Does anybody know how to explain this?

Solution

I am pretty sure to have found the explanation in the source of TensorFlow cudnn, and share the insight here for others (notably those who upvoted the question) that encounter the same problem.

cuda supports a number of convolution kernels that in the current version of TensorFlow 2.9.0 are obtained by means of CudnnSupport::GetConvolveRunners here

https://github.com/tensorflow/tensorflow/blob/21368c687cafdf97fac3dd0eefaed710df0068a2/tensorflow/stream_executor/cuda/cuda_dnn.cc#L4557

Which is then used here in the various autotune functions

https://github.com/tensorflow/tensorflow/blob/21368c687cafdf97fac3dd0eefaed710df0068a2/tensorflow/core/kernels/conv_ops_gpu.cc#L365

It appears that each time a configuration consisting of data shape, filter shape, and maybe other parameters are encountered the cuda driver tests all of the kernels and retains the most efficient one.

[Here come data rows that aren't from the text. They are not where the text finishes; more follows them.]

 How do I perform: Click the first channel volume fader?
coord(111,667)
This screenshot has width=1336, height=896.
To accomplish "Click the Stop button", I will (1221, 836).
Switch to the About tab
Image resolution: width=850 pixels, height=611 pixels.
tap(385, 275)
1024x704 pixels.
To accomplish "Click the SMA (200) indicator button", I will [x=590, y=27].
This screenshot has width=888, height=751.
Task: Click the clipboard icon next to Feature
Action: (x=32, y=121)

This is a very nice optimization for most cases, notably training with constant batch shapes, or inference with constant image sizes. For inference with audio signals that may have arbitary lengths (e.g. audio signals with 48000Hz sample rate covering duration from 1s to 20s have nearly 1 million different lengths), the cuda implementation is testing most of the time all kernels versions. It hardly ever benefits, from the information which of the kernels is the most efficient one for any given configuration, as the same configuration is hardly ever encountered a second time.

For my use case, I now use overlap-add-based processing with fixed signal length and improved inference time by about factor 4.